The present issue is simply a collision between modern society and its roots, of the sort that happens all the time and in many ways. Most behaviors that any of us think of as being morally wrong are perfectly fine given another time or another social context. To some of us, killing an animal for sport is barbaric. To others, it's normal.


----------



## Bedrockgames (Nov 21, 2013)

Zombie_Babies said:


> She's a guest and allowed to do what she was because of the laws that country has in place.  As she was there legally and was legally allowed to do what she did, I can't really see a reason why she wouldn't be surprised by what some said about it.  They live there - it's on them what goes down in their country, not her.
> 
> 
> 
> All I'm saying is that a lot of people commenting on this don't have the first clue as to what really happened or what hunting is.  I never said she should be given an award, what I'm saying is that if you want to criticize I think you'd better know all the angles before you open your mouth.  It's not nearly as simple as 'some foreigner shot a lion'sk?

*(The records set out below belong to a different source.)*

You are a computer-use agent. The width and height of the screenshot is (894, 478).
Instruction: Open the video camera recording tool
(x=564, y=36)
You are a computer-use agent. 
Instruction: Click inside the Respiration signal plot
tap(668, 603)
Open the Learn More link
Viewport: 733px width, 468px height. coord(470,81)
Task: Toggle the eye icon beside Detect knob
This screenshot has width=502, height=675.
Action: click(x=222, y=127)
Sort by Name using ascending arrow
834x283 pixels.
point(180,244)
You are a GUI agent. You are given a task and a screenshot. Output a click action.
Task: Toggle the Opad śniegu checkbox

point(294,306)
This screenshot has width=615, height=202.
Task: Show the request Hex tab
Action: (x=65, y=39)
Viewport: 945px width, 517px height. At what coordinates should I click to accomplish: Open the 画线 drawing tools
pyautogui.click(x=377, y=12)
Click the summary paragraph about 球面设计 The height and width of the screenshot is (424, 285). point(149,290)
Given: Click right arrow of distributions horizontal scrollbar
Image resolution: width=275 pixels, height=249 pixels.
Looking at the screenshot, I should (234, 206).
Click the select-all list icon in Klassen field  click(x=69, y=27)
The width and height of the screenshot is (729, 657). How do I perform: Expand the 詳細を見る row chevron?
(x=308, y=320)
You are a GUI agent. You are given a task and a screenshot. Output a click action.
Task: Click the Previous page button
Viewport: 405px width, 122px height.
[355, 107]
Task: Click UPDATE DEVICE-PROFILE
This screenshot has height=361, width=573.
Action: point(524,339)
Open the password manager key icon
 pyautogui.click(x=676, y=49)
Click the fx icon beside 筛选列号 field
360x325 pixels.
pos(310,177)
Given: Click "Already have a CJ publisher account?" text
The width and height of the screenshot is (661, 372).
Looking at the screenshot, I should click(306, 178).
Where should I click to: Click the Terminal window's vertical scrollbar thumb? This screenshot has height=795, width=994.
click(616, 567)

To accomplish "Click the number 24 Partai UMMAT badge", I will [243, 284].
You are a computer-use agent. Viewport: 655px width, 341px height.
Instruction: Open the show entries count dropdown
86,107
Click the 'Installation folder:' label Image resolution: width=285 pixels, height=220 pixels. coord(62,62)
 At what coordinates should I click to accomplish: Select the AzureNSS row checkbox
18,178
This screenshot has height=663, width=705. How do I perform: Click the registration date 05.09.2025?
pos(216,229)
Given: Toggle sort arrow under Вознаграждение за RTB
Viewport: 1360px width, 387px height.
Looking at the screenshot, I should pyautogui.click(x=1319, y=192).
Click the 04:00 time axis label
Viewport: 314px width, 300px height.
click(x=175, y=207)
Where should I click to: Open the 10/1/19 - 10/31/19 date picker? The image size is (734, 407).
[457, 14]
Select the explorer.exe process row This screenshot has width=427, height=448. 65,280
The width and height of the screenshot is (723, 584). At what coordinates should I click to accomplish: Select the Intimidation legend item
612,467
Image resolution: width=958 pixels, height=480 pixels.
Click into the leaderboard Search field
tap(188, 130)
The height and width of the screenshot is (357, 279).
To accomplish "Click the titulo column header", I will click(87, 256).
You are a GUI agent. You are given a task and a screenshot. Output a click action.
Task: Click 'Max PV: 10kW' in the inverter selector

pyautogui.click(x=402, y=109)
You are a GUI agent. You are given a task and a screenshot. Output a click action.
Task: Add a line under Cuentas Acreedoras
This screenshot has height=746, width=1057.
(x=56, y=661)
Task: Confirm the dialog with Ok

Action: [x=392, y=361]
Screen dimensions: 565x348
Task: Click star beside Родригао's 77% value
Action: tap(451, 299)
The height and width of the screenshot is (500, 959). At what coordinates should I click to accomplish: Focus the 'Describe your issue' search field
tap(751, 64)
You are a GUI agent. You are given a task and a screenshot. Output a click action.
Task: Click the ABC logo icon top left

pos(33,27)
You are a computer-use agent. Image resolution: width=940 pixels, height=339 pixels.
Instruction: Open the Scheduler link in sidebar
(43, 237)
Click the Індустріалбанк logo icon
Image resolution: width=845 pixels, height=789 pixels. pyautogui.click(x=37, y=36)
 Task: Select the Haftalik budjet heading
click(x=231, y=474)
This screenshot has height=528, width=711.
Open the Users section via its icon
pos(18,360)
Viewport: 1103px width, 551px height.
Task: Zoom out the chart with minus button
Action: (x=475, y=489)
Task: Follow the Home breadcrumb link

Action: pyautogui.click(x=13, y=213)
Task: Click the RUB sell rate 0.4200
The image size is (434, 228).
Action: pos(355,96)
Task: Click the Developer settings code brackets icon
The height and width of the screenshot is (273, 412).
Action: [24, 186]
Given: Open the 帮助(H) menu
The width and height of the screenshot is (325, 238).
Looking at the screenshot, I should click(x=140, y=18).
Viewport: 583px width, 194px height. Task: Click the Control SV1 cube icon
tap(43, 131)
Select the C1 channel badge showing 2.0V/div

Just to be clear here, i wasn't being critical of her. I was responding to the OP, basically saying I dont understand the OP's outrage. She may well have been invited or whatever, but the point is if the locals decide they don't like her there shooting wildlife, that's their choice (even if the government or tourist office said it was okay). This is a local issue, in a country that isn't mine, your's or this woman's. If they arrested her or something, then sure I'd share the outrage, but when you go into another country, you ought to have a grasp of the internal political cultural issues. So it isn't that I am critical if her at all (I know nothing about safari and have no strong opinion on it one way or the other) but I am not moved by the woman's story at all.


----------



## Umbran (Nov 21, 2013)

Zombie_Babies said:


> If that were the case then there would be a different solution in place, no?




Goodness, no!  The existence of a better solution by no means guarantees the implementation of that solution.  Humans are not machines that automatically take optimal choices.



> In most cases this just isn't true.




So you say.  My understanding is different.  I'm not trying not change your mind on the matter.  If you want to change mine, you'll need to provide evidence, not assertions.  If you don't care about changing my mind, then we can agree to disagree, and the matter ends there.


----------



## Robin Hoodlum (Nov 22, 2013)

Abraxas said:


> We also have conservationists that are uncaring about how their actions impact people and communities.




BINGO!


----------



## Robin Hoodlum (Nov 22, 2013)

Bedrockgames said:


> This thread is getting way too political.




Then report it.


----------



## Robin Hoodlum (Nov 22, 2013)

Ahnehnois said:


> To some of us, killing an animal for sport is barbaric. To others, it's normal.




Very, very few hunters kill for sport.
98% of the people I know what hunt do so for the meat.

You seem to be implying that hunting is nothing more than killing for sport.


----------



## Ahnehnois (Nov 22, 2013)

Robin Hoodlum said:


> Very, very few hunters kill for sport.
> 98% of the people I know what hunt do so for the meat.
> 
> You seem to be implying that hunting is nothing more than killing for sport.



In the example provided in the OP, it pretty clearly is.

That being said, the sport and food are not mutually exclusive. Even if a person is consuming the animal's remains, they still went through a lot of effort to acquire them, in a society where hunting is neither a necessary of even efficient means of feeding oneself (I'm assuming you don't live in the Amazon or rural Mongolia or anything). And it's also likely that they enjoyed the process; hunters commonly refer to themselves as outdoorsmen, and consider the hunting a recreational hobby, not a means of sustenance.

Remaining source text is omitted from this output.